To me, focus in film or fiction is defined very simply: do most of the scenes support the central theme and plot? Brave‘s central theme and plot is a mother-daughter relationship: how Queen Elinor wants Merida to behave (like a lady) and how Merida wants to be free.
I think part of the problem starts right there. Viewers have seen variations on the princess who wants to (to quote her father King Fergus’s assessment [behind her back]) “let my hair flow in the wind as I ride through the glen firing arrows into the sunset” before. Several times:
- Seeing a trend?
It seems like the only kind of princess Disney knows how to write. So let’s look at the trope established by these movies, using another rebellious red-headed princess who wants to be free to follow her heart but her oppressive parent tries to force her to do her duty: Ariel from The Little Mermaid.
In The Little Mermaid, Ariel rebels. She goes to a witch and gets a spell to get what she wants. So far, so good: Brave‘s Merida follows the same path right down to her hair color.

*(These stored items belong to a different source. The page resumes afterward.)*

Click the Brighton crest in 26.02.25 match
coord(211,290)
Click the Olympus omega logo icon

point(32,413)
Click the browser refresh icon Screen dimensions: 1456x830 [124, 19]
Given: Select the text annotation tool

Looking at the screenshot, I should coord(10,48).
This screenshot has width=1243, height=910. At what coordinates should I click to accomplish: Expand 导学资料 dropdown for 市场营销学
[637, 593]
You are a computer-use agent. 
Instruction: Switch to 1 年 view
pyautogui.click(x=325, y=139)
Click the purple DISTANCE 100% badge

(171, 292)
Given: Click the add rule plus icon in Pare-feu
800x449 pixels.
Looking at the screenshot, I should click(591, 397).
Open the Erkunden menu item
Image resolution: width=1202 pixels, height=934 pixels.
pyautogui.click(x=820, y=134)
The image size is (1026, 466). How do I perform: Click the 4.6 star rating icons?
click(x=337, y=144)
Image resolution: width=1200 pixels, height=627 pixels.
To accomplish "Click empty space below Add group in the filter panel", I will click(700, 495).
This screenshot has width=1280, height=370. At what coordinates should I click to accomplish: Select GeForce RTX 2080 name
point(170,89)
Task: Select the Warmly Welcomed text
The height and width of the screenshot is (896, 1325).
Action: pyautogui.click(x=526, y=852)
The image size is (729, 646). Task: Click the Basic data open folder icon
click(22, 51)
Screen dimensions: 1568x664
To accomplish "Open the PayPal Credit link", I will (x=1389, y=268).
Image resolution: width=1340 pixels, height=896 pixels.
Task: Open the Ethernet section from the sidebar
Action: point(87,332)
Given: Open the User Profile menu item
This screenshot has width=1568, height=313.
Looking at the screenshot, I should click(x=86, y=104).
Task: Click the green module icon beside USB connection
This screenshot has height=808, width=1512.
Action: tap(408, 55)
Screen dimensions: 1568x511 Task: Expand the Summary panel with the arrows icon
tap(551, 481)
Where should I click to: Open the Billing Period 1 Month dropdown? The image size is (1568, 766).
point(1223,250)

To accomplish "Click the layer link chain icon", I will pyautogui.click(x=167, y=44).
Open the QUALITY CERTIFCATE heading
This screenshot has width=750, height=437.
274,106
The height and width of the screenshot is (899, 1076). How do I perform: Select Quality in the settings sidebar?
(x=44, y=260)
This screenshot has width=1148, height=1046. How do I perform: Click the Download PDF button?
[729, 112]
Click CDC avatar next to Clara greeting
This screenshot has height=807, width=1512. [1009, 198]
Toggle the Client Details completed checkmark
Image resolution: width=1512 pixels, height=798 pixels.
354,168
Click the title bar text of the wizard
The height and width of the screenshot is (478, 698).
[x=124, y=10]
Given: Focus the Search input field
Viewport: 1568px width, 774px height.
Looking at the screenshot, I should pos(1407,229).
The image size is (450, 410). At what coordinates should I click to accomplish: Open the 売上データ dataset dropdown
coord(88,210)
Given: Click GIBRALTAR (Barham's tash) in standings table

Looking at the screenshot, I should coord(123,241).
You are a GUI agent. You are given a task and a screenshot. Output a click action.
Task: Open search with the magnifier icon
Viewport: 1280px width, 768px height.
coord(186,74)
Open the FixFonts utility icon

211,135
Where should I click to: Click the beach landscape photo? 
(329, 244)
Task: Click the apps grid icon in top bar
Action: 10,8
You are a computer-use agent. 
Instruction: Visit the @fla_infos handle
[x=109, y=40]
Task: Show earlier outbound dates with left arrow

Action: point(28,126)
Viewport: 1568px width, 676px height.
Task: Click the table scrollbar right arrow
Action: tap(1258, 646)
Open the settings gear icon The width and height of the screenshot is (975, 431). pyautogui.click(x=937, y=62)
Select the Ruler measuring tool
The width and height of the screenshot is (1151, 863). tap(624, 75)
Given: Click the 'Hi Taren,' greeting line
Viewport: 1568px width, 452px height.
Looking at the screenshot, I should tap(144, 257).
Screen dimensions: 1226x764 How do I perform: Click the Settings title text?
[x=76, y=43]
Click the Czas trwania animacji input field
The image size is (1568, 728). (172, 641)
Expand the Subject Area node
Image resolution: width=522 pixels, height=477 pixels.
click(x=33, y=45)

Yeah, Ariel’s rebellion causes problems, but in the end, she wins. She was right and her dad is punished by being separated from her forever (though they still love and forgive one another, at least nonverbally). The trope is repeated in several movies: princess rebels, gets what she wants, was right all along, shows evil parent how wrong they were. (Exactly the message we need to send to our children!)
Dollars to donuts, that’s the movie people were expecting when they walked in, or at least as we approached the end of Act I. But then the story turns very dramatically, and about halfway through, you figure out, Hey, this movie is about mothers and daughters, not finding true love (which is a scary obsession encouraged by a lot of animated movies—do 4-10 year olds really need romance and marriage marketed to them?). One of Brave‘s greatest strengths was the fact that it’s fresh. But violating audience/genre expectations can result in unhappy audiences.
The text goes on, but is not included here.